All hail some creative Google search!

DoctorPepper
August 21st, 2006, 06:07 AM
carlsson, you rock! I searched Google until my fingers blead yesterday, but couldn't find anything on this! ;-)

I'd bet on the 5281 Data Station. Check out the emblem in the upper right-hand corner on the picture Erik posted, then check out the picture of the 5281.

carlsson
August 21st, 2006, 07:16 AM
I'm not quite sure how I came up with the idea, but since all the other IBM systems of about the same age, size and abilities belonged to series 5100, 5200, 5300, 5500 it seemed logical if this machine of the same vintage did as well. Then I stumbled onto a site which referred to many IBM systems as part of a want list or something, and got an idea how to narrow down the search.


Jan 10th, 1980: GSD announces the IBM 5280 distributed data system -- a new low-cost product family to enter data into larger computers, communicate data and process data on the spot.

Even if we know what it is, can someone fill in what you could do with it today, assuming you don't have access to a large IBM computer? Maybe it could interface to other systems (emulating a 3270 ??) or only remains as a collectable item that will generate some talk.

mbbrutman
August 21st, 2006, 07:42 AM
It looks like a monster old 5250 style terminal for use on S/38, AS/400 and related machines.

Do you have a picture of the front? From the angle it's hard to tell.

ribbets
August 21st, 2006, 09:10 AM
I've got a similiar key board (heavy,all metal and a base with grooves that looks like it might fit under your picture. It's buried somewhere in the old shop and I'll hunt it up tonight. I kept it around because I like the older tactile keyboards and it is IBM

FPM-III
September 11th, 2006, 02:46 PM
It looks like an IBM 5285 or 5281 (they both look identical unless you can see the model number under the IBM logo on the front). The basic difference between the two is that the 5285 is a stand alone programmable unit and the 5281 had to be connected to a 5285 or 5288 in order to work. They were part of the IBM 5280 series of Distributed Processing Systems. Essentially, they were used for data entry (key to an 8" floppy disk) and could function as a batch RJE (Remote Job Entry) to an IBM mainframe via modem through a dial-up or dedicated line. Its programming abilities allowed you to perform data validation before transmitting it to the mainframe, thus saving time and improving data quality. The 24x80 display screen permitted the data to be formatted, making it easy to read. This was a tremendous improvement from key punch days where the printing was over the card column and you had to know where the fields started and ended.
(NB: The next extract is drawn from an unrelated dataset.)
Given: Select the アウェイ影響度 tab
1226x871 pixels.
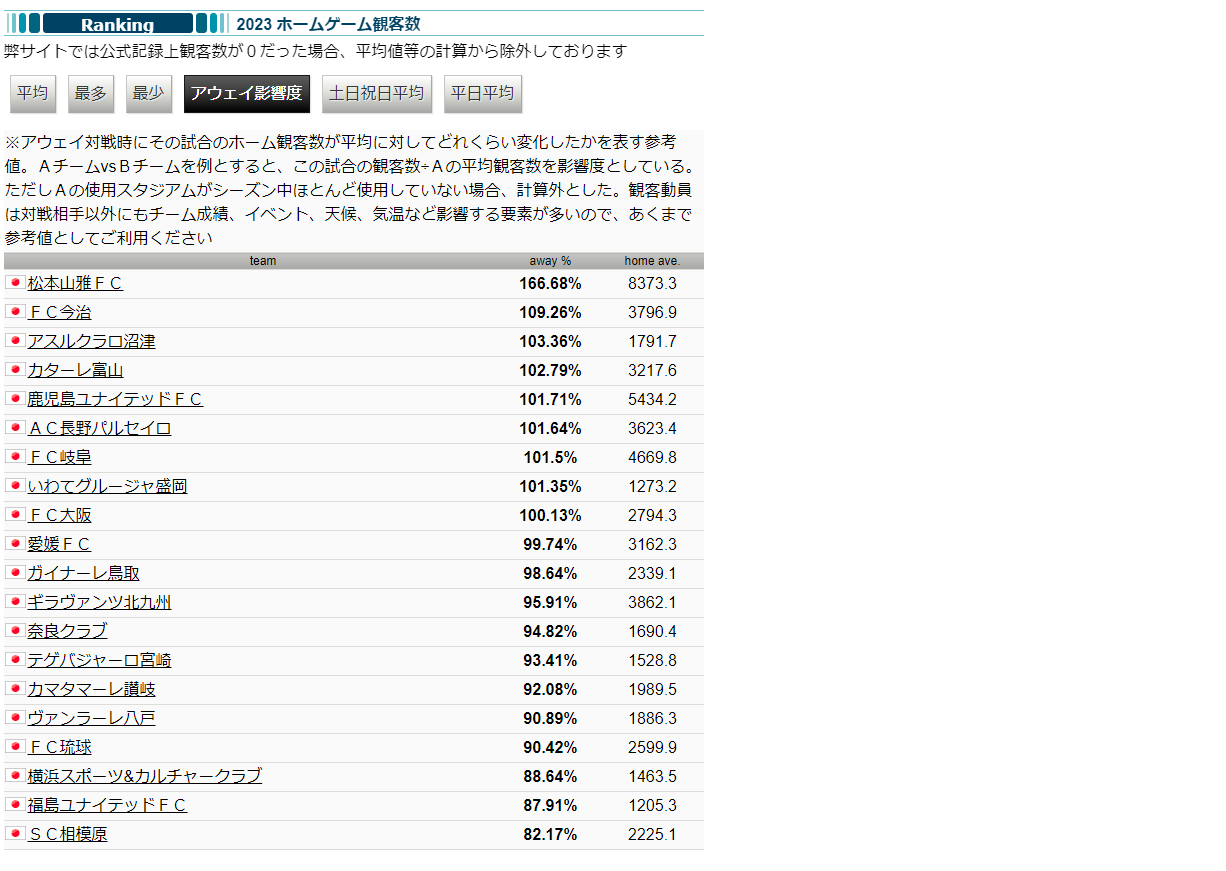Looking at the screenshot, I should click(246, 94).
The 5285 appeared sometime around 1980. I was trained on the machine at an IBM school in October of 1980. As I recall, the 5285 had a maximum memory of 64K and the 8" floppy disk had a capacity of about 1MB. A 10MB hard drive (which replaced one of the floppy drives) appeared on the scene later. Initially, programming was accomplished using DE/RPG (Data Entry/Report Program Generator). A COBOL compiler was offered later. The COBOL compiler was unique. It was too large to run on the 5285 so you compiled the COBOL source code on an IBM mainframe which generated 5280 object code that you downloaded and saved to the 5285 ( or 5288 ) for execution.

We used 5285s for payroll and accounting applications at coal mines in Pennsylvania and West Virginia. They were reliable and required no special environmentals. This was important as mine offices tend to accumulate a lot of dirt and dust.